La loi « portant mesures pour bâtir la société du bien vieillir en France », votée au printemps 2024, annonce la création d’un registre général, d'ici décembre 2026, dédié à l’ensemble des mesures de protection juridique, y compris le mandat de protection future. Ce registre général viendra compléter, sans remplacer, le registre spécial actuel, conformément aux décisions du Conseil d’État. Cependant, les professionnels du droit, avocats et notaires, restent exclus de l’accès direct à ce registre spécial, ce qui pourrait continuer à freiner son efficacité pratique.

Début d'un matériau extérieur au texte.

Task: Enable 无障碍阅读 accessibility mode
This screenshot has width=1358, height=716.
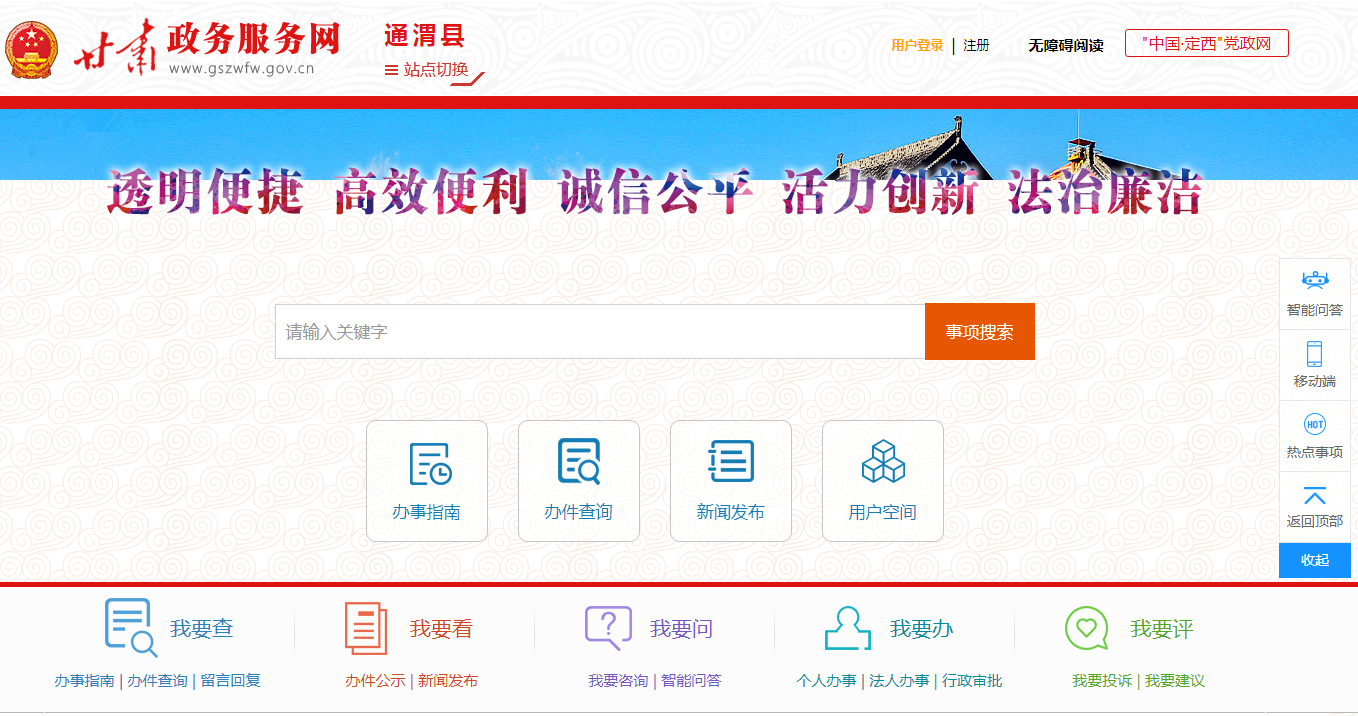Action: (x=1066, y=45)
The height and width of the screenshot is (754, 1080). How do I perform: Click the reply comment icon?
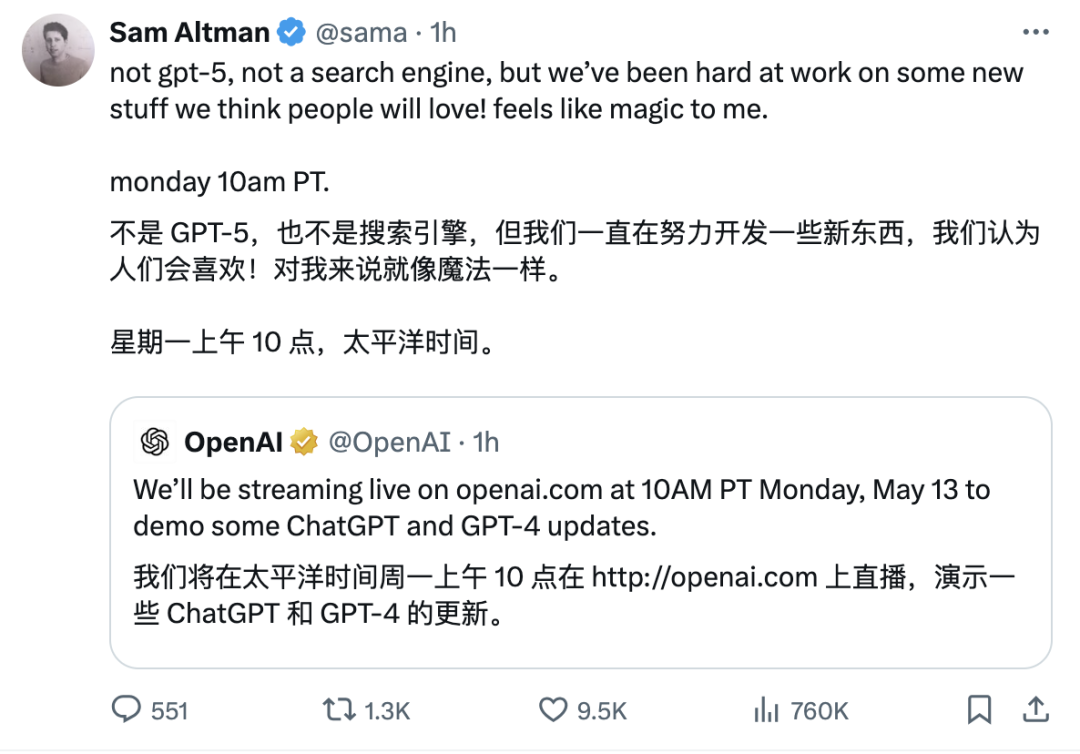pyautogui.click(x=126, y=710)
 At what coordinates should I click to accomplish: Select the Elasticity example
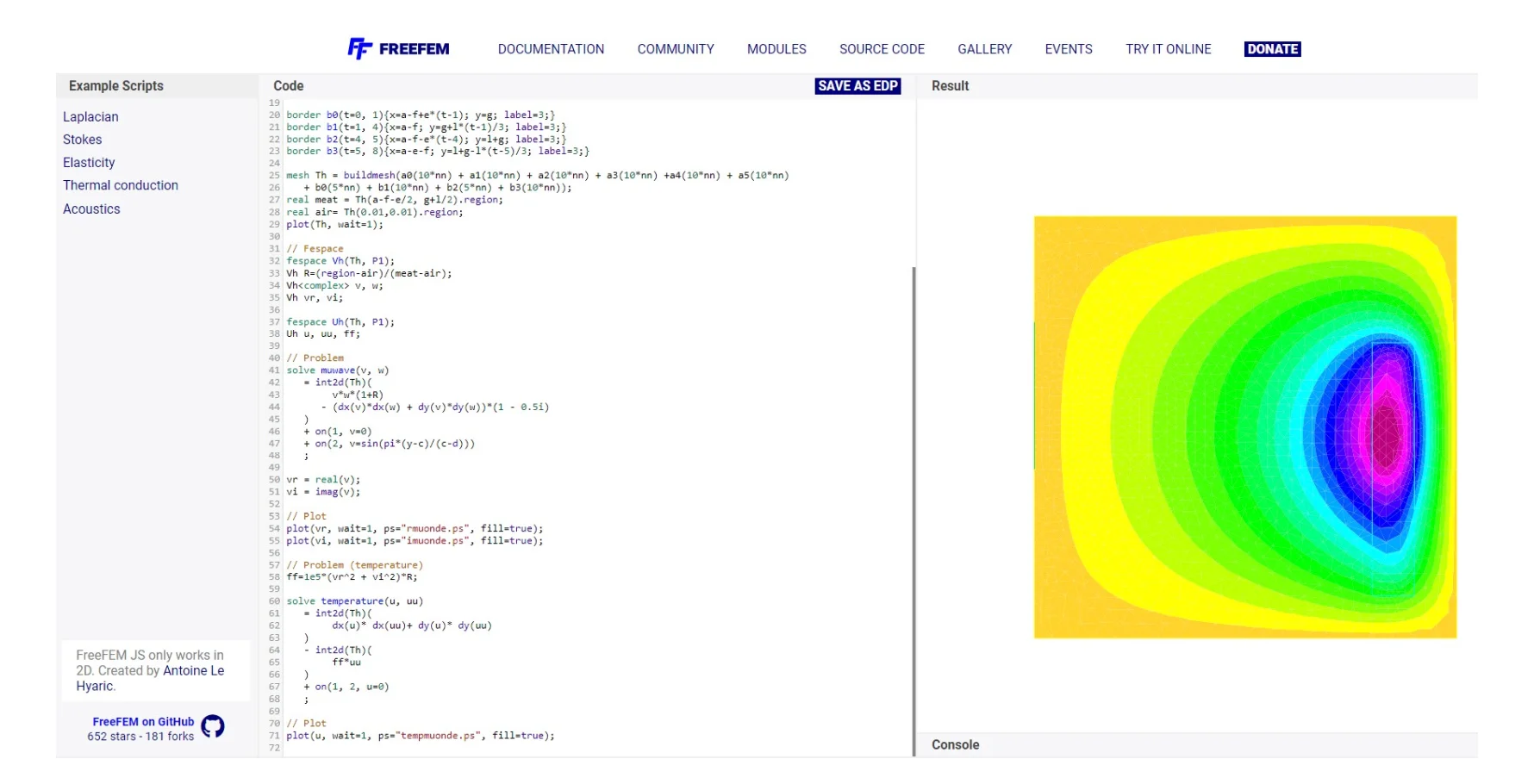click(x=89, y=163)
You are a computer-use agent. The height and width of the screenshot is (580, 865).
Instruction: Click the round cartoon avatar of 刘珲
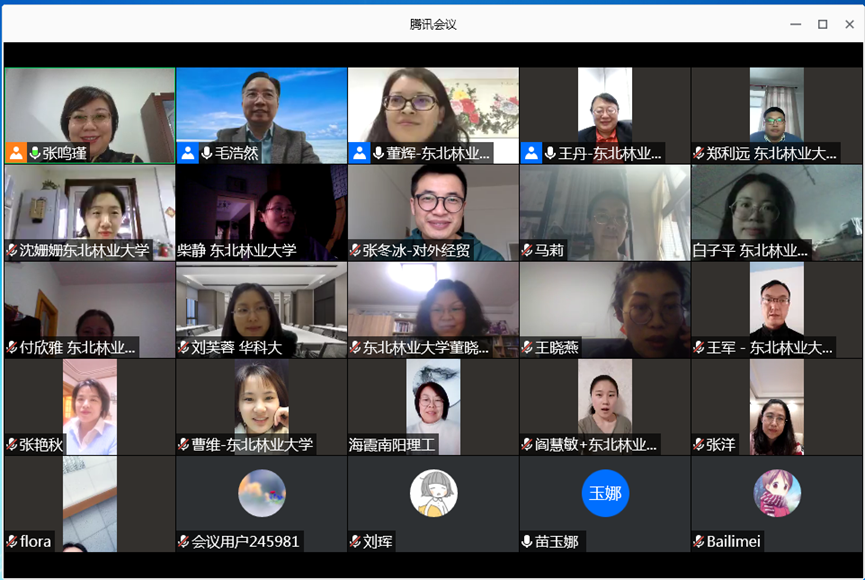click(x=433, y=493)
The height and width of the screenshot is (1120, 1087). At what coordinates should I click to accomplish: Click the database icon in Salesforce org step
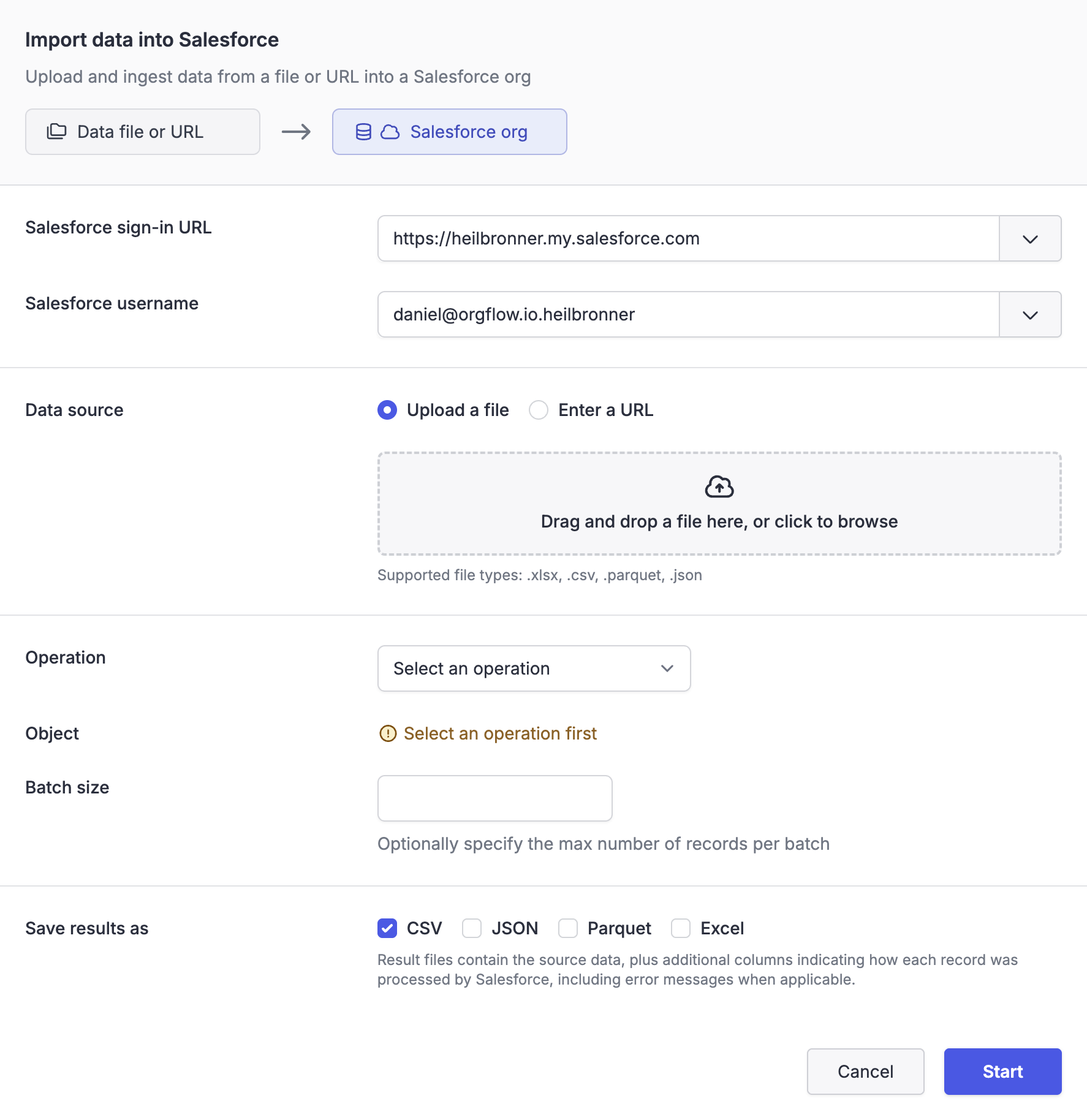click(363, 132)
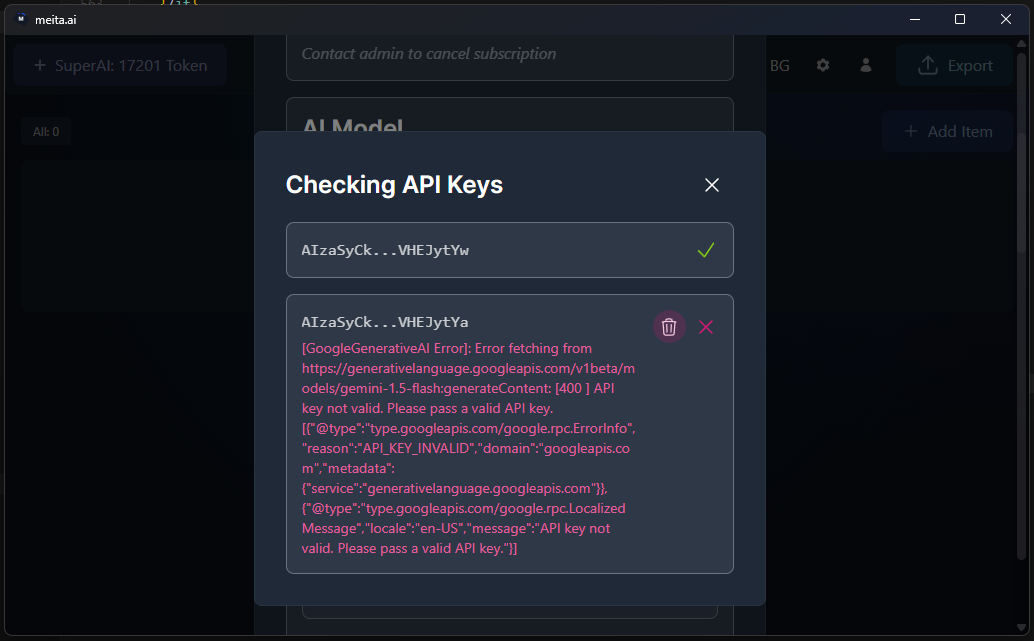The height and width of the screenshot is (641, 1034).
Task: Open settings via the gear icon
Action: coord(823,65)
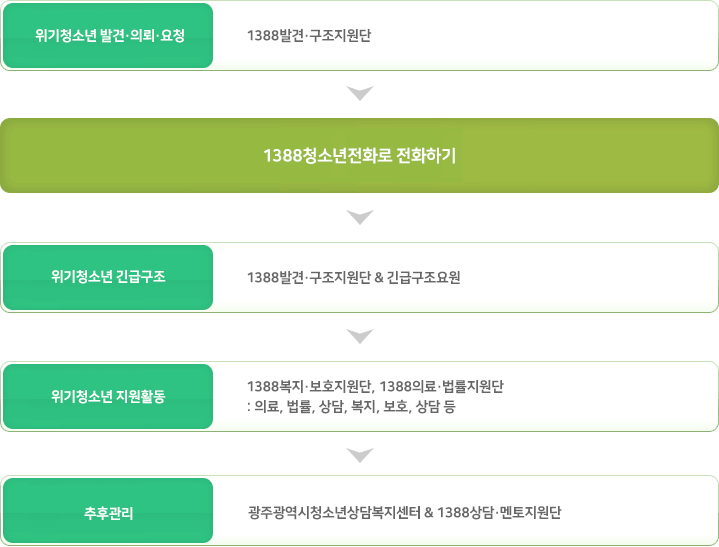
Task: Click the 1388발견·구조지원단 & 긴급구조요원 text
Action: click(x=354, y=277)
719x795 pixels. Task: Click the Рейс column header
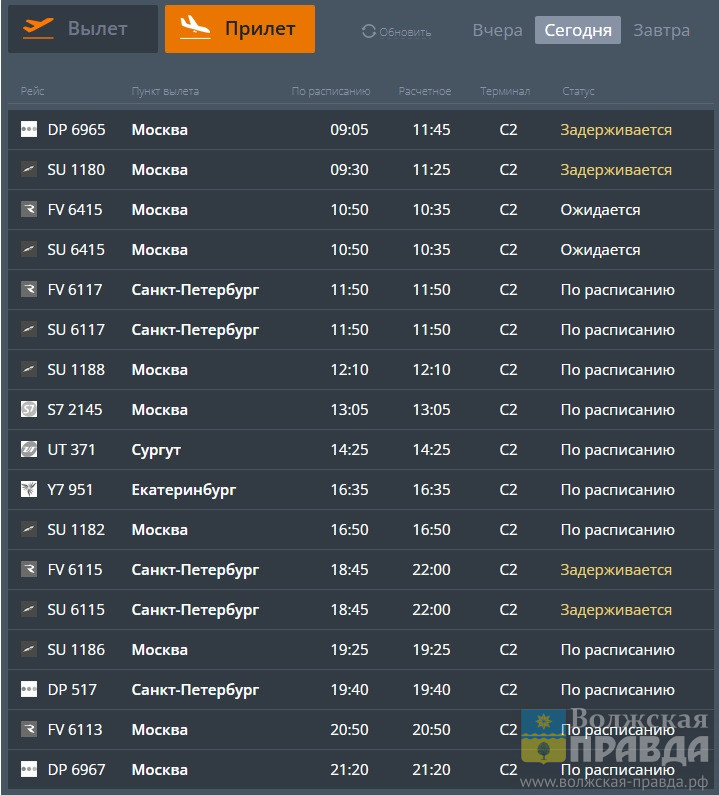(32, 91)
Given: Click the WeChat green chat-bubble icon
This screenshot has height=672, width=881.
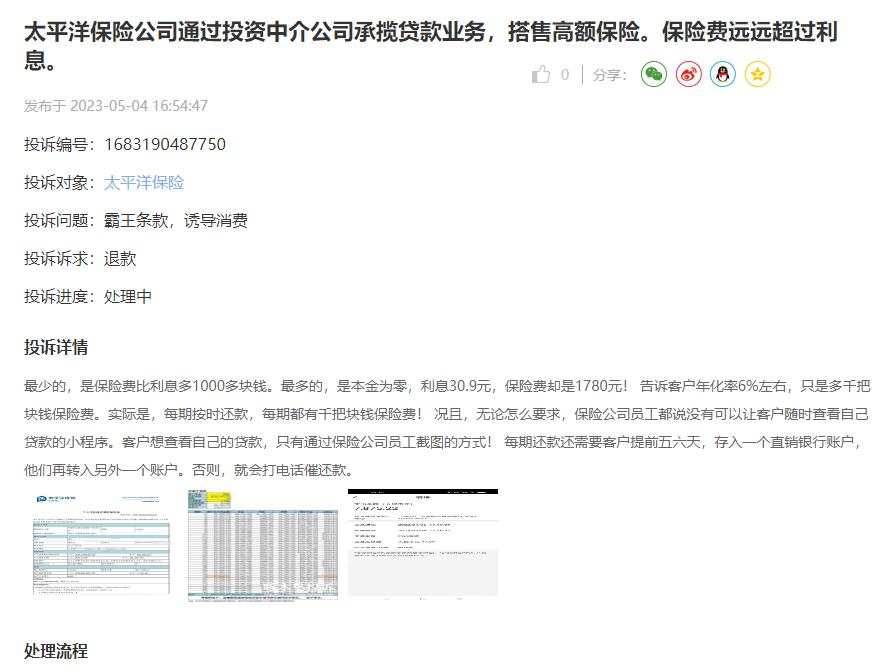Looking at the screenshot, I should click(x=652, y=73).
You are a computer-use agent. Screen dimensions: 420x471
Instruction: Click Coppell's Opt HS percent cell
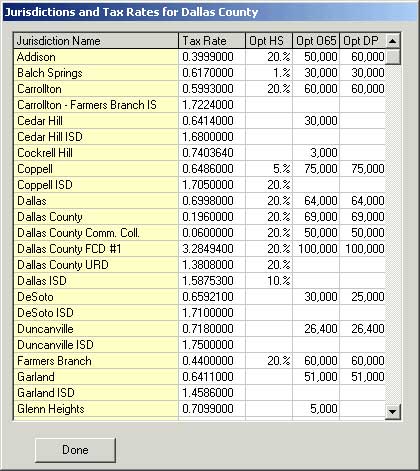(x=269, y=169)
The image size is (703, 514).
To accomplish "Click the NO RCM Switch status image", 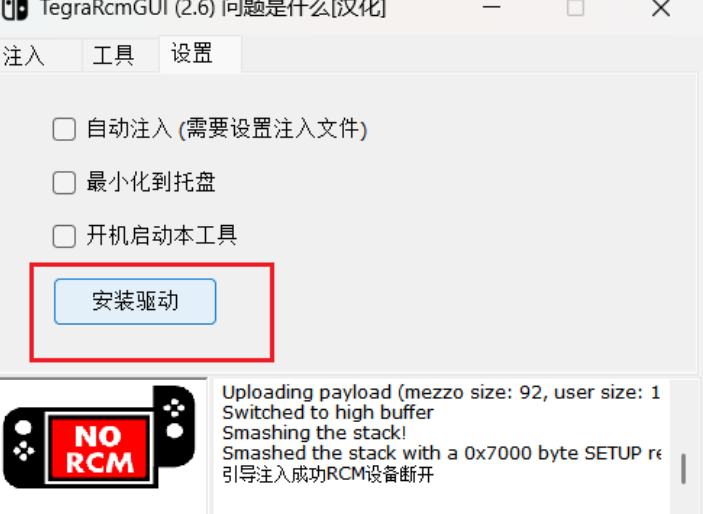I will pyautogui.click(x=100, y=437).
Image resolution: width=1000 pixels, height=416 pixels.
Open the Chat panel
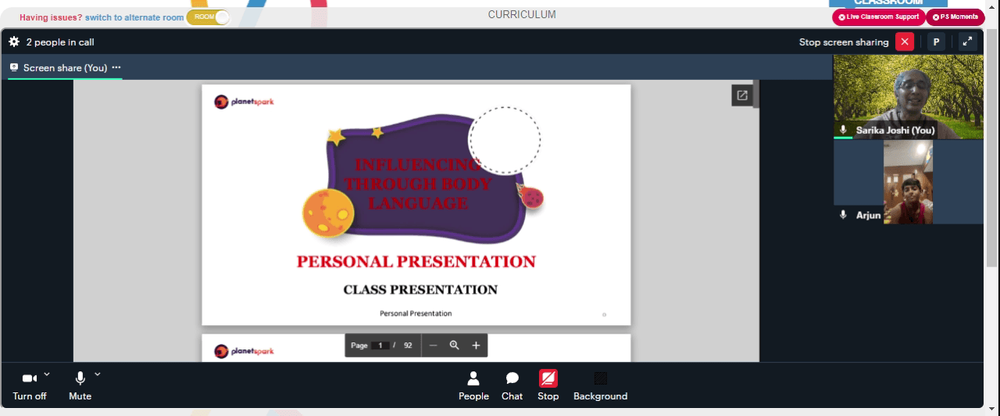(x=511, y=386)
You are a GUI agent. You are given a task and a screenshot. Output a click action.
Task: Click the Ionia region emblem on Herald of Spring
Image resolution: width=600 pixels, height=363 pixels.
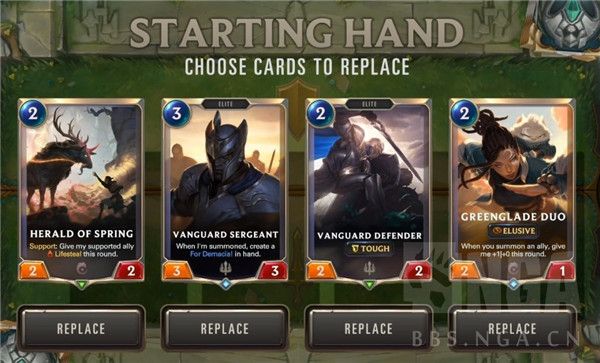point(82,269)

Ainsi, si cette évolution législative et réglementaire constitue indéniablement un progrès important vers une meilleure anticipation juridique de l’incapacité, beaucoup reste à faire pour démocratiser le mandat de protection future. Une sensibilisation accrue du grand public, une clarification des procédures, et un accès facilité aux informations pour l’ensemble des acteurs juridiques et notariaux apparaissent nécessaires pour permettre à ce dispositif, pourtant prometteur, de remplir pleinement son rôle dans la société française.